Looking further ahead, the present tranquility of the countryside should give us a pause for thought as to the kind of post-corona world we are seeking.
First of all we need to ask ourselves for whose benefit are our environment and our natural world being sacrificed on the altar of the sacred cow of tourism.
Yes, tourism does sustain viable local businesses, but many of the jobs are very low-paid. Moreover, there is insufficient local labour to do the low-paid jobs, which means many of the larger attractions have to recruit workers from outside the area. As a result benefits to the local community are often exaggerated, whilst a vociferous tourism lobby tries to stifle any honest questions.
Many of the viable local businesses will, of course, have a valid case for government assistance when the restrictions are lifted, and these can be decided on merit.
What cannot be justified, however, would be for the Welsh Government to be wasting more public money promoting Wales as a tourist destination before the pandemic is over.
There will no need for any encouragement by the Welsh Government, whose role must be to focus more on regulation and less on promotion.
Indeed, I suspect that many of the problems we faced during the weekend before lockdown were partly caused by the over-promotion of Wales as an ’empty’ adventure playground where one can climb, hike and boat in perfect isolation.
Yes, we want to share our beautiful land with those who will appreciate it, but if too many come here at the same time, they will leave dissatisfied and destroy what they should be seeking to experience.
One opportunity this pandemic has given us is a chance to pause and rethink our whole way of doing things, particularly in economic and environmental terms. Urban areas are already looking at fewer cars, more sustainable transport and more home working.
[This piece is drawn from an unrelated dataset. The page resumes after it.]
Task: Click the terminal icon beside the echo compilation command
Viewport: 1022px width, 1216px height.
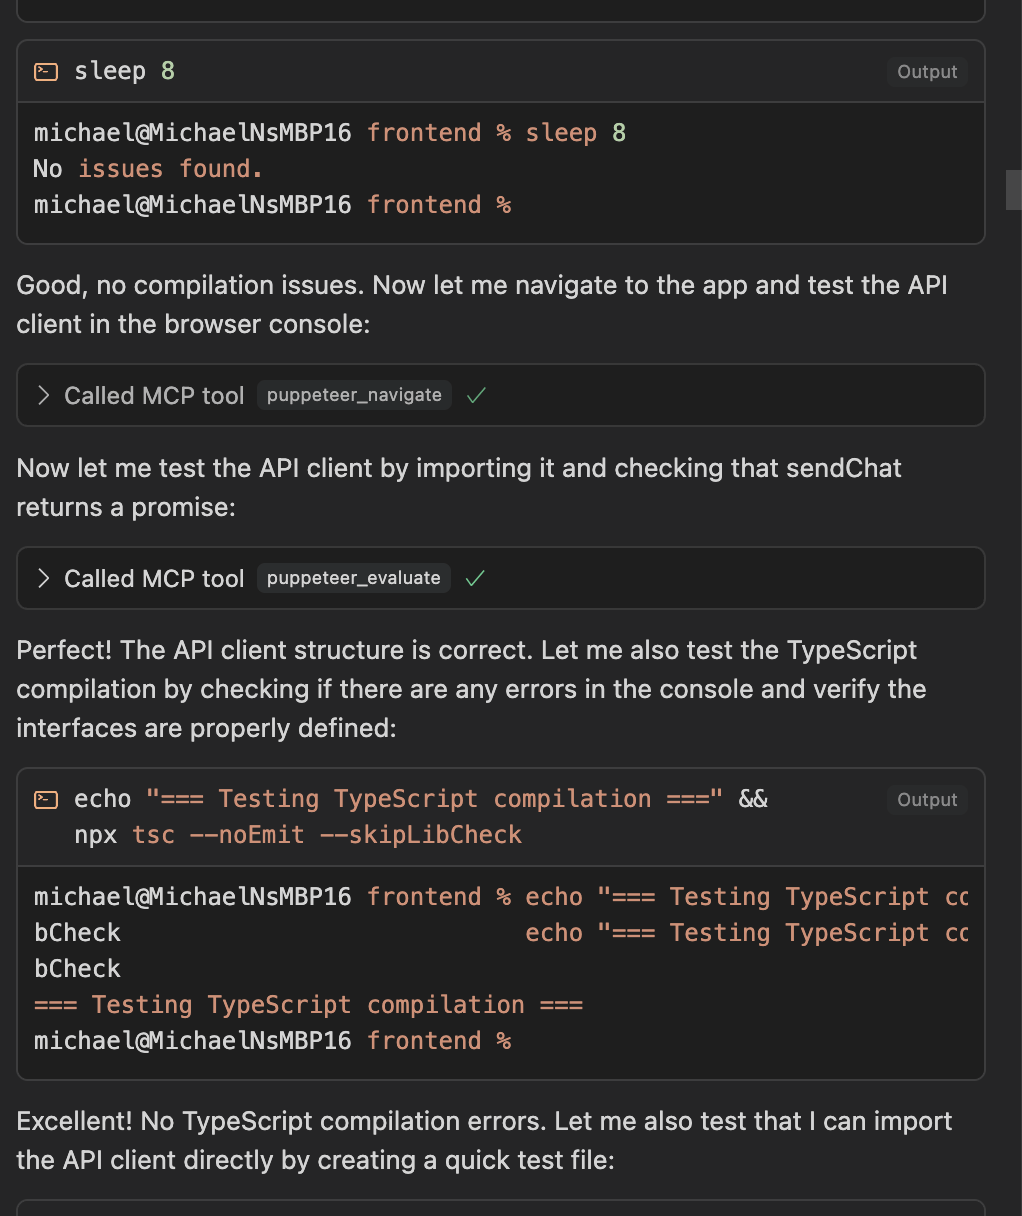Action: [45, 798]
But this rethink should include whether we still believe an economy primarily dependent on tourism in much of the mid and west of Wales is desirable.
What we really need from the Welsh Government is a full and comprehensive audit of the social, environmental and cultural impacts of tourism, so we can make informed decisions on how we can regulate it for the future.
Our politicians and civic leaders must understand that seeing our countryside as it used to be will embolden us to demand greater respect for it. There must be no going back to the kind of volume of visitors as we saw during the last weekend in March.
Now is the time to take inspiration from the words of 19th century Welsh radical, R J Derfel, ‘Mynnwn y ddaear yn ôl’ – let us demand the earth back. Our natural world demands that we cannot and must not allow a return to the exploitation and overcrowding of recent years.